◆ YOUR GOAL: Below are the records. Restate word for word every line from the one that contains "Viewport: 854px width, 569px height." through the final line, both included.
*** Opening of MATERIAL SUPPLIED ***
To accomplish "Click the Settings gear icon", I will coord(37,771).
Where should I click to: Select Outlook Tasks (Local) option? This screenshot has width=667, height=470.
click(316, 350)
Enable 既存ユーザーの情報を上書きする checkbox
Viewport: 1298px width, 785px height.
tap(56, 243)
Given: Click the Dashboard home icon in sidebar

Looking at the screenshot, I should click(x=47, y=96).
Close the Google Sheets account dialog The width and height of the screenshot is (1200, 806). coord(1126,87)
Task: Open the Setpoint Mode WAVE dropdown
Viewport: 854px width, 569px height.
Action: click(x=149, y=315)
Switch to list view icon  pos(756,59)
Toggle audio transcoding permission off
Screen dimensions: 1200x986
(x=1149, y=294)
*** Close of MATERIAL SUPPLIED ***
◆ WRITTEN RESPONSE:
Viewport: 854px width, 569px height.
Action: click(x=149, y=315)
Switch to list view icon  pos(756,59)
Toggle audio transcoding permission off
Screen dimensions: 1200x986
(x=1149, y=294)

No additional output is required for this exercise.